India has been at the forefront of the years-long efforts to reform the Security Council saying it rightly deserves a place as a permanent member of the Council, which in its current form does not represent the geo-political realities of the 21st Century.
Rejecting media reports that Bilawal gave an assurance to Blinken last month on India’s bid for permanent membership of the UNSC, Foreign Office spokesperson Asim Iftikhar Ahmed said, “no discussion” on this issue took place during the foreign minister’s meeting with the US Secretary in New York.
“I understand you are referring to some rumours and speculative reporting about Pakistan’s position on the Indian bid for permanent membership of the UN Security Council. Let me tell you this is totally baseless, absolute fiction. We categorically reject any such statement that is being wrongly attributed to the Foreign Minister,” he said.

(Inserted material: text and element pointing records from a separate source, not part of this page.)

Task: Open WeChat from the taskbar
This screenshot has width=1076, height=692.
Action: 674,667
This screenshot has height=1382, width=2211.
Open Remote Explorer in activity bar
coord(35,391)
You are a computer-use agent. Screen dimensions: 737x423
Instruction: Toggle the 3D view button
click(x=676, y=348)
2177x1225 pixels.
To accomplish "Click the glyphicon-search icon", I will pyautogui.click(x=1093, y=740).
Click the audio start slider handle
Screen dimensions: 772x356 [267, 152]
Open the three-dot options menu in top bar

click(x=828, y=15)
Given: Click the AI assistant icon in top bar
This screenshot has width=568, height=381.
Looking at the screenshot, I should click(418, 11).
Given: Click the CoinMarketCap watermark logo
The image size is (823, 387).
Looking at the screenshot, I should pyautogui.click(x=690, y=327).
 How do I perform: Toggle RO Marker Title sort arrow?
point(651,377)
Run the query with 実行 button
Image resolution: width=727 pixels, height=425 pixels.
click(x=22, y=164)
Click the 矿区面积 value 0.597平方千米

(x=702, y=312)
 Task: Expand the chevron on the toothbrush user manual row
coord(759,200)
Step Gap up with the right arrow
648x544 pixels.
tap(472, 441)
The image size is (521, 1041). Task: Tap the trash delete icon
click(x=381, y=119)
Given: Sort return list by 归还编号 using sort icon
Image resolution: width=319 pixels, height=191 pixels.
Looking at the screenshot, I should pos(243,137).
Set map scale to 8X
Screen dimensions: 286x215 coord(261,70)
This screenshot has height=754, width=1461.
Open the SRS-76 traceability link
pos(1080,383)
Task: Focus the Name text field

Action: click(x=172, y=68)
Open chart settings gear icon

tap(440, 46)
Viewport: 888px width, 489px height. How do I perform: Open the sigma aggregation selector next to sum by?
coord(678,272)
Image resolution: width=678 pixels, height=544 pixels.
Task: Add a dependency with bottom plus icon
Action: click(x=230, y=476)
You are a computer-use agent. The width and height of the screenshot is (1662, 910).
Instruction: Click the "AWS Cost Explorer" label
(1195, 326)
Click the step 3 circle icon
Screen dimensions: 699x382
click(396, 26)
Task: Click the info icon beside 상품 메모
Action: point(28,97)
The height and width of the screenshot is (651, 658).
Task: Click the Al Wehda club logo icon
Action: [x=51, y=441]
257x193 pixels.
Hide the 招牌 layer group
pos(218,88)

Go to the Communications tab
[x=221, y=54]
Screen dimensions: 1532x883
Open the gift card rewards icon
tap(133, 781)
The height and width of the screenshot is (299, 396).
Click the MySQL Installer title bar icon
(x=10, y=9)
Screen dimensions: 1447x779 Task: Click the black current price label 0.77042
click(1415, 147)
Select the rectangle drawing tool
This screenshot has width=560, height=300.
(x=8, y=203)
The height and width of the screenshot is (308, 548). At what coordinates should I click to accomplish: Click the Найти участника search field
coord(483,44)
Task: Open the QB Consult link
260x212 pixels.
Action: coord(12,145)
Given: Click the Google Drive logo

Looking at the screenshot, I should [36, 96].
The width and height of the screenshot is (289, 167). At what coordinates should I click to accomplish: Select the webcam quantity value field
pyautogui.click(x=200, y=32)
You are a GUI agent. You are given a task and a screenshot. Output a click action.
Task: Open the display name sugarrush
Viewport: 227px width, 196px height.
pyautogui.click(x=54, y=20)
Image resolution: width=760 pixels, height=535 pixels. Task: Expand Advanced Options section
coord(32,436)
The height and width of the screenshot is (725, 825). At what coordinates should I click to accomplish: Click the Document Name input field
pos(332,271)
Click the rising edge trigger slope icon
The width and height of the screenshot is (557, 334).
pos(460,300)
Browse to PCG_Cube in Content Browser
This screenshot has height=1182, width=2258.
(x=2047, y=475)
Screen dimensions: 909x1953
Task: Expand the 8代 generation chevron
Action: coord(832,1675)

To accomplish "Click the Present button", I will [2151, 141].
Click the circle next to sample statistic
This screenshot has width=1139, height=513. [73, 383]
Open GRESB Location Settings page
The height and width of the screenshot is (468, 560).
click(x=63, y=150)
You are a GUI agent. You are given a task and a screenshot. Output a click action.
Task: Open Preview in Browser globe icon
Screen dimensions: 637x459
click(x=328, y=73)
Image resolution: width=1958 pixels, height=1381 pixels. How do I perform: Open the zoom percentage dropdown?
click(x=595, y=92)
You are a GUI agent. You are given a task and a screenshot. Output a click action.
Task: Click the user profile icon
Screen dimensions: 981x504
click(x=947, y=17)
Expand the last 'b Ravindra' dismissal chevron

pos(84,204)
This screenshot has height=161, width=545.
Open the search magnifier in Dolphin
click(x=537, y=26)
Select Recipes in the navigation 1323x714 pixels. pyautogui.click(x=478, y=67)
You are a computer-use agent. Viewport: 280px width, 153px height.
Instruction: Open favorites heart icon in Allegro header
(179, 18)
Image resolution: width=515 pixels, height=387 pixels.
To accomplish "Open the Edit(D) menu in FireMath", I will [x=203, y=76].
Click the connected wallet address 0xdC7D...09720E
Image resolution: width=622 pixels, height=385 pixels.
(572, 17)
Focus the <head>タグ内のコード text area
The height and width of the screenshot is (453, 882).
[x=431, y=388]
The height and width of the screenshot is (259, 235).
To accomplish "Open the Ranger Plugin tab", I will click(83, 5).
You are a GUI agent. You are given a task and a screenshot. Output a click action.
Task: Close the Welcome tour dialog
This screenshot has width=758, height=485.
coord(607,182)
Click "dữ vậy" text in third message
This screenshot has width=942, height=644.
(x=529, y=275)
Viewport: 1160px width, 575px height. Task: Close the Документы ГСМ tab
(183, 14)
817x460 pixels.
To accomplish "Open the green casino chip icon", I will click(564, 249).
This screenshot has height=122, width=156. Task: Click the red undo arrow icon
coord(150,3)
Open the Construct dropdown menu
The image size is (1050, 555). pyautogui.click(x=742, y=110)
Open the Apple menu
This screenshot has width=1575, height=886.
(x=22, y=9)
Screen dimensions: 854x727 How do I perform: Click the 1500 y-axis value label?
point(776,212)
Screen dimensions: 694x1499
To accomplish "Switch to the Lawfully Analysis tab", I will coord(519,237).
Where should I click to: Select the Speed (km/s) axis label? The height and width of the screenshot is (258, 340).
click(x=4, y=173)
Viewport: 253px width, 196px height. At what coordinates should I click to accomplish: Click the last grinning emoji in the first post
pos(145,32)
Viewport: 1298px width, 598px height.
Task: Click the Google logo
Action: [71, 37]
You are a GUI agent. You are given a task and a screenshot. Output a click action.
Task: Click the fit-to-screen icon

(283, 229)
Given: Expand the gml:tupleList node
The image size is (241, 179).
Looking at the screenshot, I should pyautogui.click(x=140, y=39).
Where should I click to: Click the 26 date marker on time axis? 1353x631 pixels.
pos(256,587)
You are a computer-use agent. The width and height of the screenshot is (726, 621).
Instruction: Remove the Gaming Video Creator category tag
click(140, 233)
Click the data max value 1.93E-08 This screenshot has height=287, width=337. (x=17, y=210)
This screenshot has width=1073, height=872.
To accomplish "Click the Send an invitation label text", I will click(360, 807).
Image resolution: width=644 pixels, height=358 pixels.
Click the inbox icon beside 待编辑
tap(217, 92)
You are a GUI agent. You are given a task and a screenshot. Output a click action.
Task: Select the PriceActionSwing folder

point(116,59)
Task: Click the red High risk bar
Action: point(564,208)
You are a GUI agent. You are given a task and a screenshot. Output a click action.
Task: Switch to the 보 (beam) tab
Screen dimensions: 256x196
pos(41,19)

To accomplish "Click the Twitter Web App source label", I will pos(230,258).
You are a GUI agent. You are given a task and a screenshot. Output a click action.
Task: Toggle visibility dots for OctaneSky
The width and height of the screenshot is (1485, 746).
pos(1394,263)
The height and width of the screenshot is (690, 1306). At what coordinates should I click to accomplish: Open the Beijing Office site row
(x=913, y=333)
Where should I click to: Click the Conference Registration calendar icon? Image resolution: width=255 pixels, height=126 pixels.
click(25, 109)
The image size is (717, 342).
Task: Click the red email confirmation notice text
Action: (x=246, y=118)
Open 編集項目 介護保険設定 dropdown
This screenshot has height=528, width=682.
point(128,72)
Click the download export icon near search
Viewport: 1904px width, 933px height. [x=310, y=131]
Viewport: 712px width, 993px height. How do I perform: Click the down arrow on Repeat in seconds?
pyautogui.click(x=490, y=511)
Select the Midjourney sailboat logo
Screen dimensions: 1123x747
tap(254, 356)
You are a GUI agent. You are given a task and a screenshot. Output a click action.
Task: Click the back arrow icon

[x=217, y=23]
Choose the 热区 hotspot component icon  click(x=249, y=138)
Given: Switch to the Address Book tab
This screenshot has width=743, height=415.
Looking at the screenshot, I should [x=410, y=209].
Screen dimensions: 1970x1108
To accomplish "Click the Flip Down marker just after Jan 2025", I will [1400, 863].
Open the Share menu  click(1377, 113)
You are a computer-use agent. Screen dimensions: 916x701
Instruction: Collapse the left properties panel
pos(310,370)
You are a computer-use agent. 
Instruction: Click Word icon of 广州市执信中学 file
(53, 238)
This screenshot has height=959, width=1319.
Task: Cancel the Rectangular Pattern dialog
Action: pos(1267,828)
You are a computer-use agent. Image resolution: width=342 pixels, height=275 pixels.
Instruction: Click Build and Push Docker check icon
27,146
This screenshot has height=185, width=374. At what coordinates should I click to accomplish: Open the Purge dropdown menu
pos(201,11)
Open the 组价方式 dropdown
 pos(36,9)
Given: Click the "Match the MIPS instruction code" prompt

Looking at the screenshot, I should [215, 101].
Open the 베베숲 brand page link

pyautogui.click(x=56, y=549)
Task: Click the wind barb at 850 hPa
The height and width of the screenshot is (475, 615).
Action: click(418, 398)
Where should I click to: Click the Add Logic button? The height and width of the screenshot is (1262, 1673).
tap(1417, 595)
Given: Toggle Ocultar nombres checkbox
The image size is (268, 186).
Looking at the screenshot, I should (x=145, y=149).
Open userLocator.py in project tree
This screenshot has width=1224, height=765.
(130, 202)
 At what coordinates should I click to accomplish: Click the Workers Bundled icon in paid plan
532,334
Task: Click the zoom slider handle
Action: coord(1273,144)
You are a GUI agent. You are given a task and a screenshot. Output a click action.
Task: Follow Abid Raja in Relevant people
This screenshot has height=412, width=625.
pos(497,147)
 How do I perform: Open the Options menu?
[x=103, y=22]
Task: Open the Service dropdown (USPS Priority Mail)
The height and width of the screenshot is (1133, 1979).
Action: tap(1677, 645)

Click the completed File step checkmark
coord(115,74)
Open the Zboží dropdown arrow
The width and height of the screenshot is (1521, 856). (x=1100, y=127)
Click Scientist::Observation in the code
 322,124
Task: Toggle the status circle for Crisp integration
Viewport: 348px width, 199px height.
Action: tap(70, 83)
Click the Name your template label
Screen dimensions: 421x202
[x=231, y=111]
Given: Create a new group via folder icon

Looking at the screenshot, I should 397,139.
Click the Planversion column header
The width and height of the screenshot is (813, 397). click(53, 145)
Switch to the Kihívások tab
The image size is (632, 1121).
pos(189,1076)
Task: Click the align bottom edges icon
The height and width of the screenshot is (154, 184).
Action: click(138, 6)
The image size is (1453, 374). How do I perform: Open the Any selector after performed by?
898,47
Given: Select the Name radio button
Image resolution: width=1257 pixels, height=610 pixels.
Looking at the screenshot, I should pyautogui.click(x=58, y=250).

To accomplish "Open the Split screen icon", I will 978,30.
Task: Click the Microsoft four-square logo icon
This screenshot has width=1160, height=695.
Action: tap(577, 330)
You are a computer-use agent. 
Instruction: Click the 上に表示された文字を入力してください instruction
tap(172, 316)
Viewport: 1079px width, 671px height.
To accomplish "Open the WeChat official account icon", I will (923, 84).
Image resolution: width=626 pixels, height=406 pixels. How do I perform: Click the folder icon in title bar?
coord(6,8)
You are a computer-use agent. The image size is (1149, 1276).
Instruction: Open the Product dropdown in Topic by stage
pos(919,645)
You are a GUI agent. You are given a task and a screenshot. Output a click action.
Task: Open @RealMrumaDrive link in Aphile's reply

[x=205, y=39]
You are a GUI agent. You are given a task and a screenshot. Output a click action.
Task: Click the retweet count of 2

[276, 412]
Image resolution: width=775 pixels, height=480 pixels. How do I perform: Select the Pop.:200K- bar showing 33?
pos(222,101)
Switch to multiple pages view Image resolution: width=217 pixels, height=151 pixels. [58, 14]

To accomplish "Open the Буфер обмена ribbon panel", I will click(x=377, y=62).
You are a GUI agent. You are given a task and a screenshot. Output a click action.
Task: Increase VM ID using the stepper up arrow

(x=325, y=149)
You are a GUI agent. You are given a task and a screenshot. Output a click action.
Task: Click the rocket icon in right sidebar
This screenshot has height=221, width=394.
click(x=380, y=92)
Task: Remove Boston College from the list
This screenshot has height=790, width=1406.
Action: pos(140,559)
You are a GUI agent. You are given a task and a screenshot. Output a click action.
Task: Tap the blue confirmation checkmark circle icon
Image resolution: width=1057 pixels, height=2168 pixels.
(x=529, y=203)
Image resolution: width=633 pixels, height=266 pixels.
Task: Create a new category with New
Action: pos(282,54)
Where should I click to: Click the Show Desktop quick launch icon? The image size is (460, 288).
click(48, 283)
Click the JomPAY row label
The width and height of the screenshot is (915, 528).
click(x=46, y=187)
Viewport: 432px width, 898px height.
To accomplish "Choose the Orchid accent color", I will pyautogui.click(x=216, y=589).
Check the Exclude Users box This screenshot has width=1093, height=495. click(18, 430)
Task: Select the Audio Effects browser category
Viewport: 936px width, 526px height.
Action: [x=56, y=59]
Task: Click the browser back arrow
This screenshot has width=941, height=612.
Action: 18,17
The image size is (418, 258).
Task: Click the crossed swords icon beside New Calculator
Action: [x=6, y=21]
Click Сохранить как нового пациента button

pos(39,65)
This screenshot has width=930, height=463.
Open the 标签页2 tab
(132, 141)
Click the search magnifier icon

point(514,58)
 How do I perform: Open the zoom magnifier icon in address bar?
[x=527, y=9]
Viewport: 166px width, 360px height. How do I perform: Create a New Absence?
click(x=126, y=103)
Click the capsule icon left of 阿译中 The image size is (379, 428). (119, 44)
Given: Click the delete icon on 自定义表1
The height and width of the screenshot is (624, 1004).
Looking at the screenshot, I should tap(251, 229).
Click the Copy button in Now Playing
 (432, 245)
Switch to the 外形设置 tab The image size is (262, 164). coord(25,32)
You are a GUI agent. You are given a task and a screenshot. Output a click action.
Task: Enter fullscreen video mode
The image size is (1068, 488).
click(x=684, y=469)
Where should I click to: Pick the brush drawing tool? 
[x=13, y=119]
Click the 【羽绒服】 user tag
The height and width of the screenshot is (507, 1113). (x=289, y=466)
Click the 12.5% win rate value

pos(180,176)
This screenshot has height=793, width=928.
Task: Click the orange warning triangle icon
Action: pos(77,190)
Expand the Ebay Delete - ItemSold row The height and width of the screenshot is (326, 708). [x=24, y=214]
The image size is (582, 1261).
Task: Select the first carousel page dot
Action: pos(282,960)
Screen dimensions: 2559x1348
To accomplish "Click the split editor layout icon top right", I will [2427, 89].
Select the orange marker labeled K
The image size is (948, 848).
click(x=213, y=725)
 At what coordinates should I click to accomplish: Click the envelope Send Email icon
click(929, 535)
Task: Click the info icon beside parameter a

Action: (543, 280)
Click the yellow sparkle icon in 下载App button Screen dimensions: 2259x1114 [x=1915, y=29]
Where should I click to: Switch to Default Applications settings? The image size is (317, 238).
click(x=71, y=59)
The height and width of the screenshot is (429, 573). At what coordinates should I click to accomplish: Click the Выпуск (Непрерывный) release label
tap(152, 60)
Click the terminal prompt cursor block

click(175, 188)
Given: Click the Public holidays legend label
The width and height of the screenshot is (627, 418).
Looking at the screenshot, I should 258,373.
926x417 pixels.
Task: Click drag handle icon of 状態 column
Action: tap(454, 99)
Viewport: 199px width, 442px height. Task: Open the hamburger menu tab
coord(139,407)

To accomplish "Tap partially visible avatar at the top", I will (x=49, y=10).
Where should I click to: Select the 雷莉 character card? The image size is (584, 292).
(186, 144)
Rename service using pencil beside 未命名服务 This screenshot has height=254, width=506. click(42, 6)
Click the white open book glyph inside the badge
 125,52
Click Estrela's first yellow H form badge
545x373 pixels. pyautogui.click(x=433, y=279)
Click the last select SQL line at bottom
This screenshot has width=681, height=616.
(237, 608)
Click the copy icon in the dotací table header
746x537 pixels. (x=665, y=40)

Ahmed said Pakistan’s position on the reform of the UN Security Council was clear, consistent and unambiguous and together with its other partners in the Uniting for Consensus (UfC) Group, the country was opposed, in principle, to any expansion in the permanent membership of the Security Council.
“There is no change whatsoever in that policy. Pakistan supports a comprehensive reform of the Security Council that would make the Council more democratic, more representative, more transparent, effective, and more accountable to the wider membership of the United Nations,” he said.
Ahmed said Pakistan would support a reformed Council that corresponds to the interests of the large majority of member states and not just a few, and any expansion in the permanent category of membership does not conform to these principles of reform.
“We believe that expansion in the non-permanent category with periodic elections and rotation is the best way of achieving a more representative and accountable Security Council in line with contemporary democratic ideals,” he said.
The spokesperson also said Pakistan was in talks with Russia to buy cheaper oil and procure wheat to offset the impact of rising petroleum prices and meet possible grain shortages.
“I can say that we have been in contact with the Russian side, both through our embassy in Moscow and through the Russian Embassy in Islamabad for the possibility of oil import at discounted rates. There is a separate discussion going on about procurement of wheat on a G2G basis,” he said.
He said Minister of State for Petroleum Musadik Malik recently held a press briefing on these matters.
“I can tell you that this subject matter remains under consideration. And once again, I would say that we would take steps that are in our national interest – that serve our national interest,” he said.